Class at Faculty of Mathematics and Physics |
NMIN105

Syllabus

Notion of a set (Cantor), language of set theory, formula.

Describe a set by enumeration or as a set of elements of a given property.

Basic set operations (including power set and sums) and their properties.

Cartesian product, (binary) relations, composition of relations.

Functions, functions one-to-one, onto, bijections.

Properties of relations (reflexivity, symmetry, ...).

The equivalence relation on a set, the decomposition of a set, the correspondene, examples.

Combinatorial counting.

Number of mappings (injective mappings) from n-element to m-element set, number of subsets of an n-element set.

Variations, permutations, combinations.

Binomial coefficients, binomial theorem.

The Inclusion and Exclusion Principle.

Asymptotic estimates of factorials and binomial coefficients.

Graphs: definition, basic terminology, graph isomorphism.

Vertex degree, the handshaking lemma, graph score.

Paths in a graph, connectivity, components.

Graph metric, derived notions.

Trees: their characterization and properties, the number of trees on a given set.

Tree isomorphism, tree encoding.

Spanning tree, minimum spanning tree algorithms.

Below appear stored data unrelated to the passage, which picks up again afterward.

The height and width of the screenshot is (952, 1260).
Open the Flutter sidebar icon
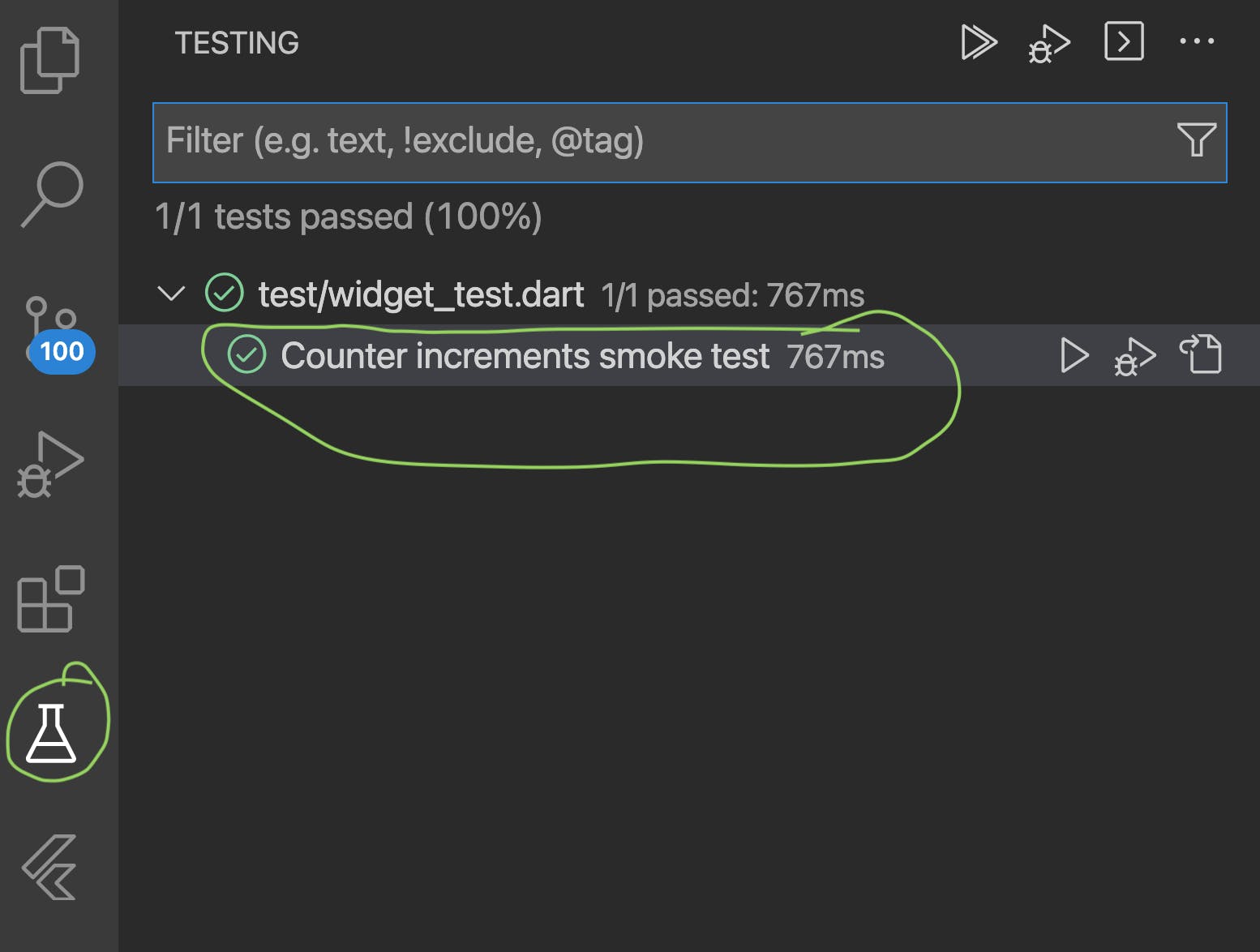click(x=50, y=867)
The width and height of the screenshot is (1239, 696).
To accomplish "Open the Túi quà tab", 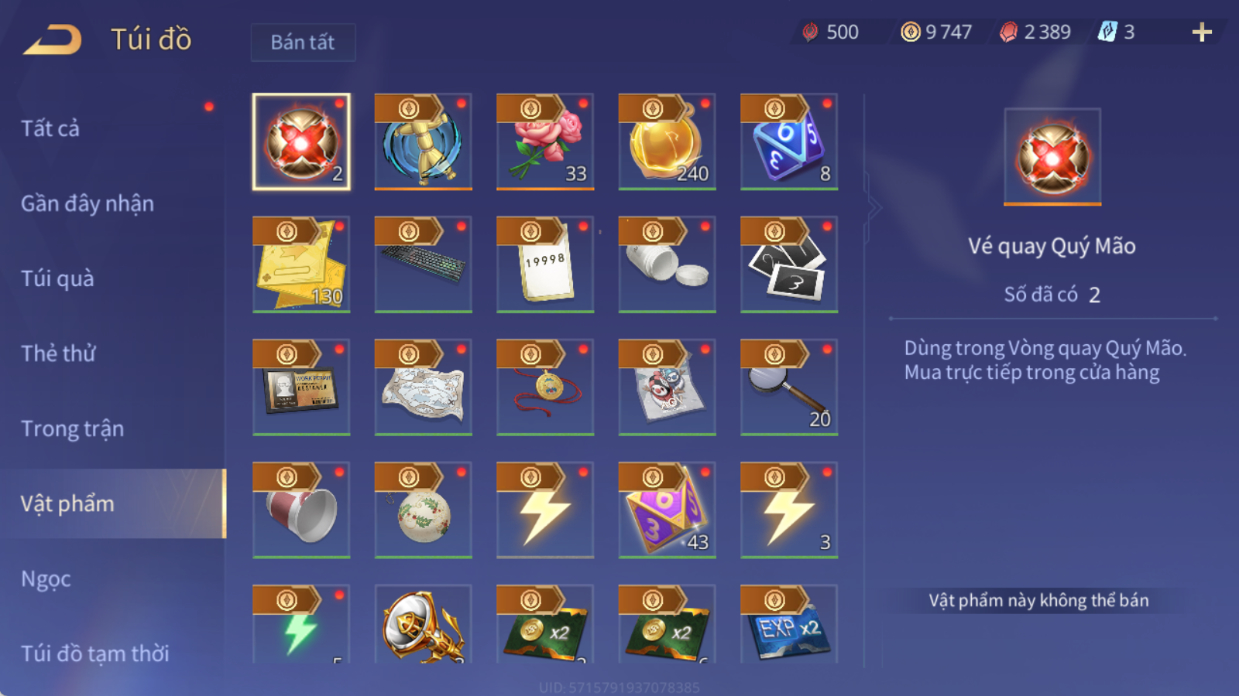I will 57,279.
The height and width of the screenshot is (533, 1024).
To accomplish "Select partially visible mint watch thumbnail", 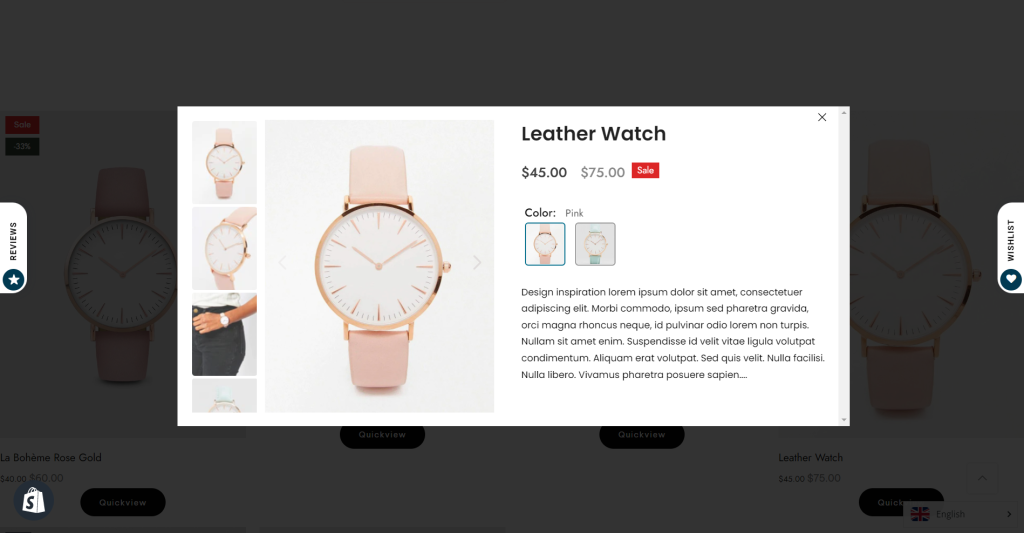I will coord(224,396).
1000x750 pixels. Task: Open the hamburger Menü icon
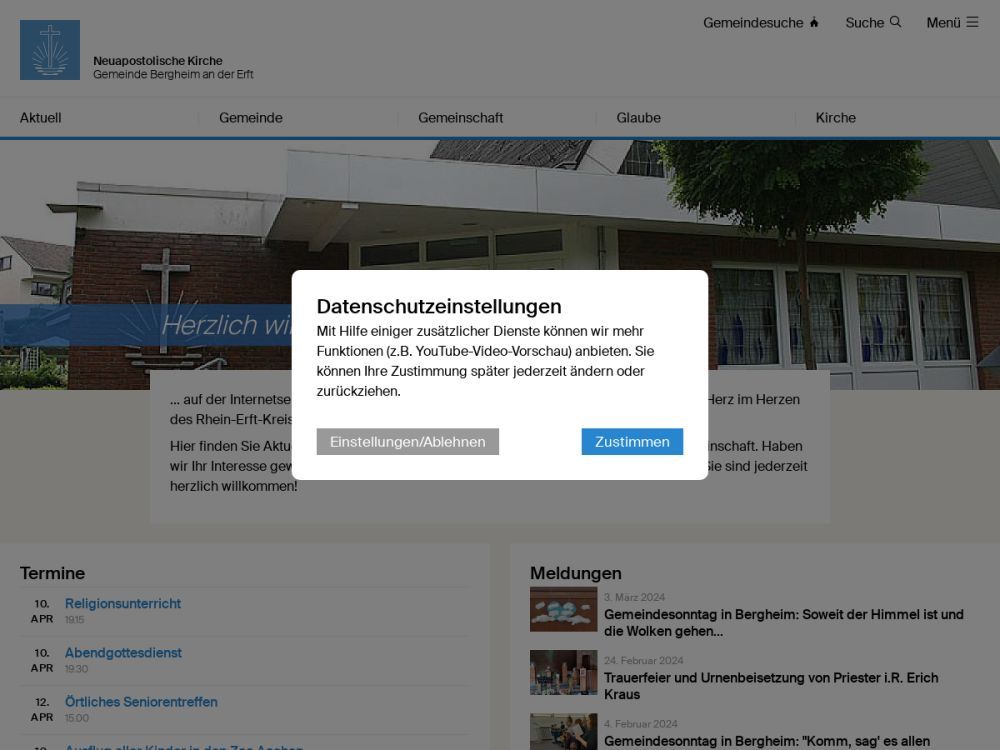tap(972, 22)
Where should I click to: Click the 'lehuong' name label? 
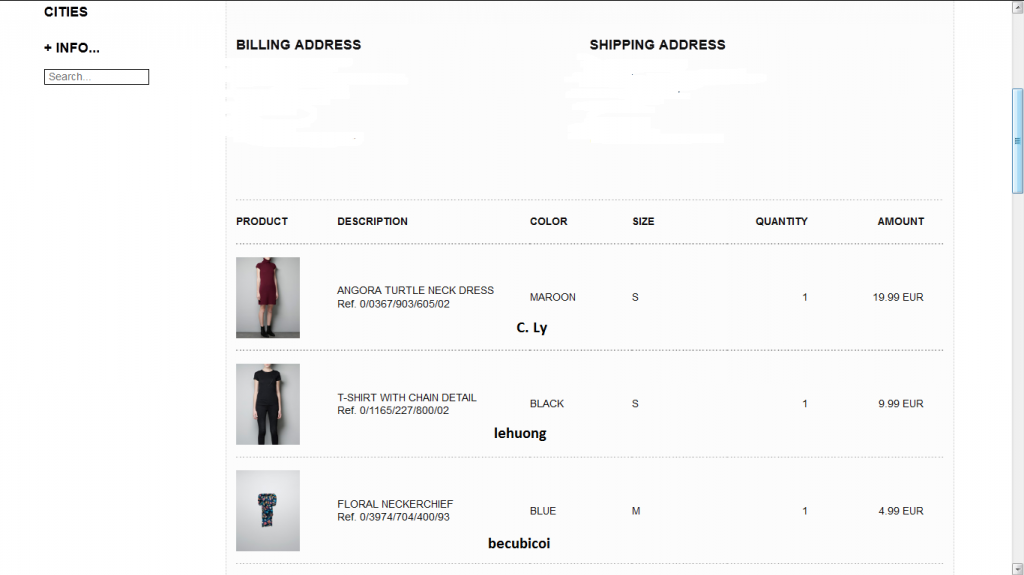520,434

Partial order, linear order, the greatest/smallest, maximal/minimal element, chain/antichain, supremum/infimum, examples.

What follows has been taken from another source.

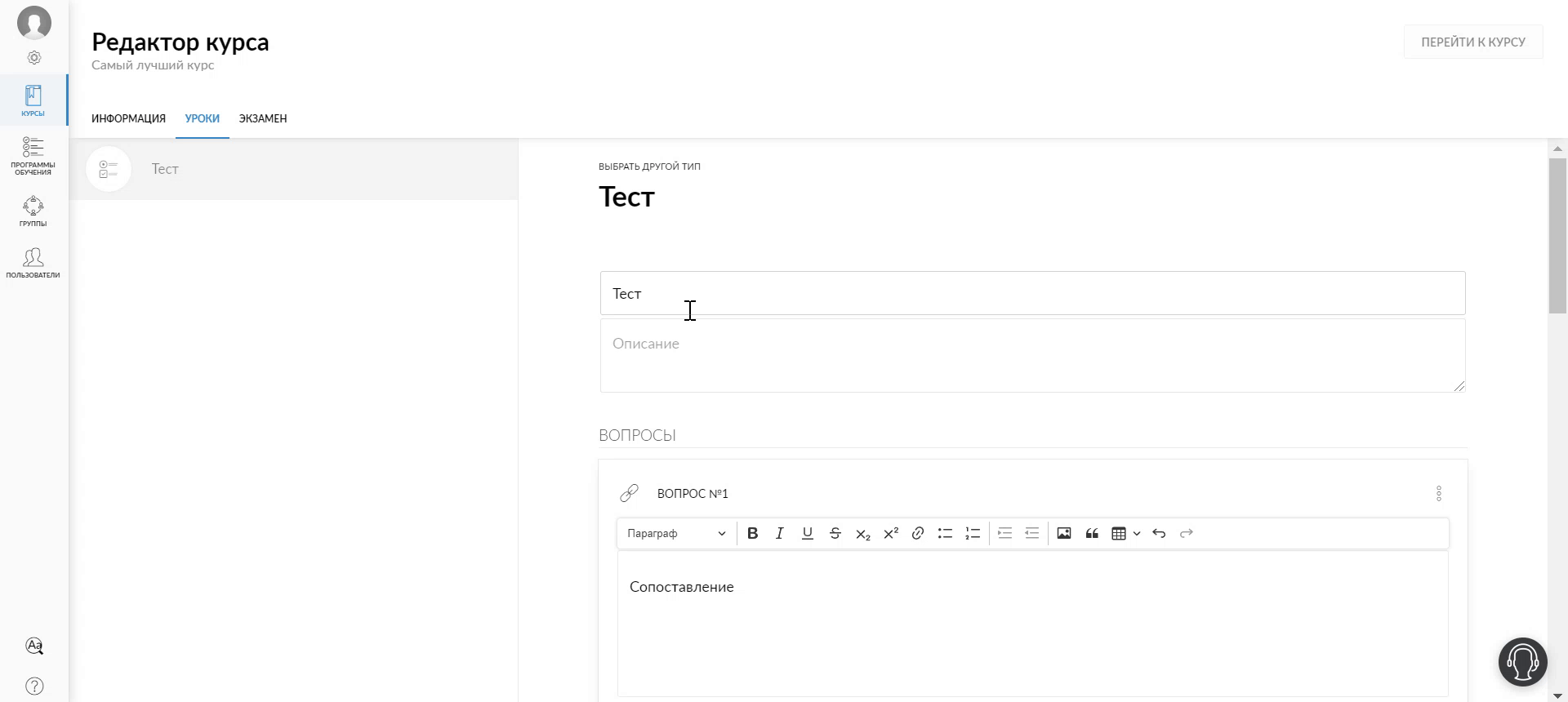Undo last edit in the editor
The image size is (1568, 702).
1159,533
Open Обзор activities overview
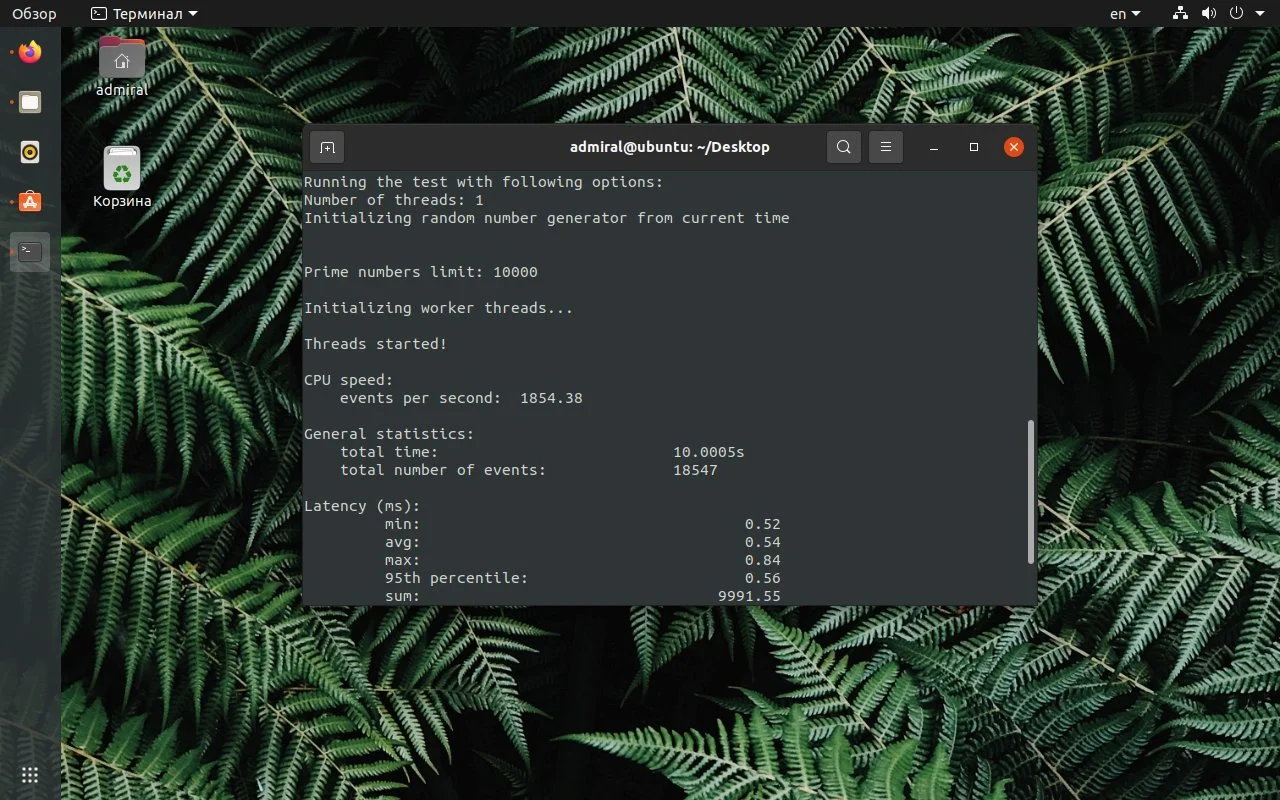 point(34,14)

The existence of a minimal element and the linear extension theorem for finite sets.

Isomorphism of sets with respect to relations.

Representation of a partial order by inclusion.

Good ordering, induction principle for natural numbers.

Euler trails.

Euler subgraphs and their description using vector spaces (space of cycles and cuts).

Planar graphs.

Plane drawing of a graph.

Euler formula and its consequences.

Coloring of a planar graph by five colors.

Bonus topics:

Ramsey theorem for graphs, Ramsey multicolored theorem.

Lower bound on Ramsey numbers.

Annotation

Basic course in discrete mathematics for bachelor's program Mathematics. Elements of set theory (sets, relations), introduction to combinatorics and graph theory.